— START —

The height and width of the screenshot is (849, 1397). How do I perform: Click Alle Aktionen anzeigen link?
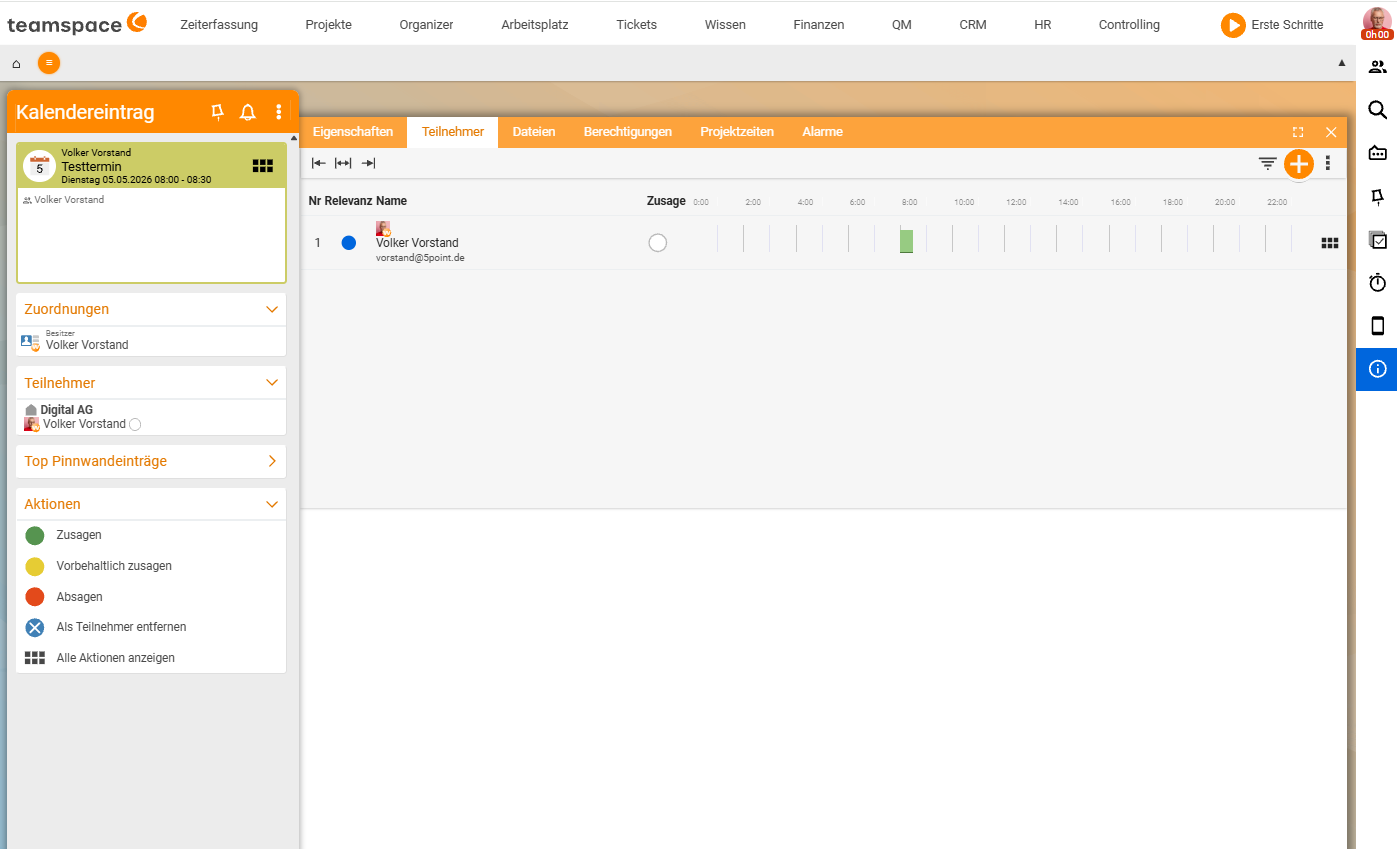click(x=116, y=658)
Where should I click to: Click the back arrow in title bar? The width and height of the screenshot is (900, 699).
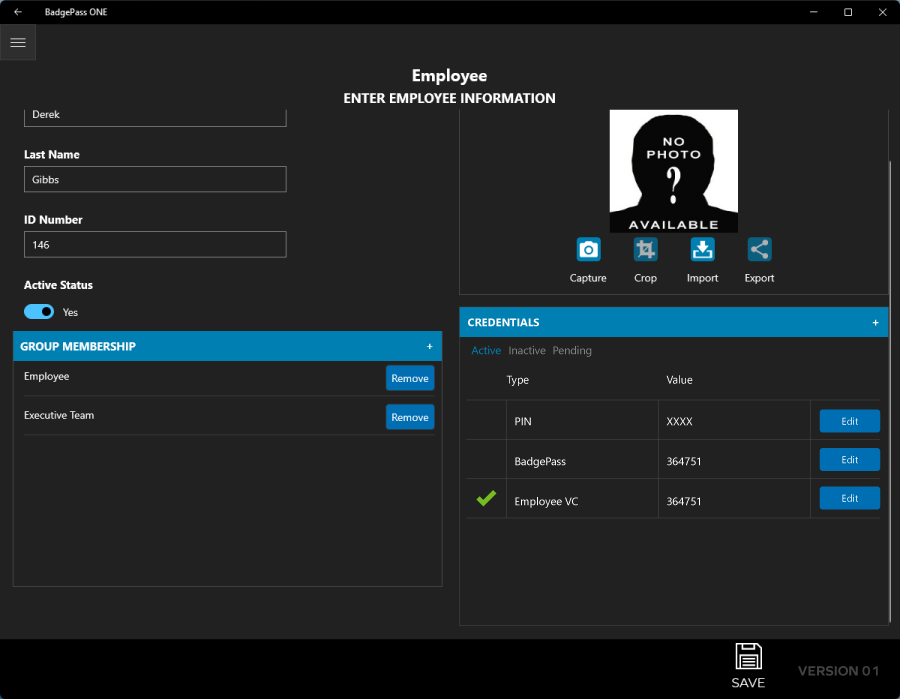(x=18, y=12)
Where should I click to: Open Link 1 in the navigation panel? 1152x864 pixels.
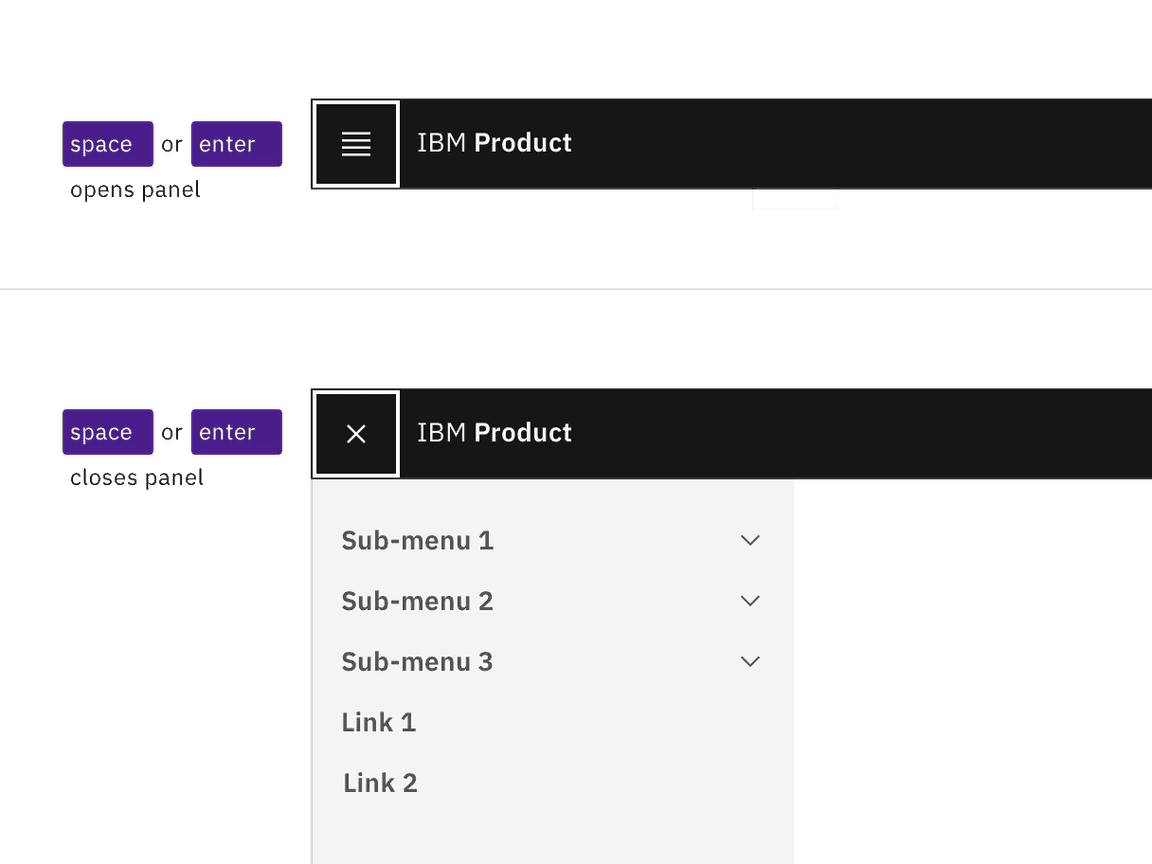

— END —

→ **To be done**:
Recast the rows above as a Markdown table with two columns, No and Text, giving each nonblank line its own numbered entry. Leave the pictures out.

→ **Exercise result**:
| No | Text |
|---|---|
| 1 | The height and width of the screenshot is (849, 1397). How do I perform: Click Alle Aktionen anzeigen link? |
| 2 | click(x=116, y=658) |
| 3 | Where should I click to: Click the back arrow in title bar? The width and height of the screenshot is (900, 699). |
| 4 | (x=18, y=12) |
| 5 | Where should I click to: Open Link 1 in the navigation panel? 1152x864 pixels. |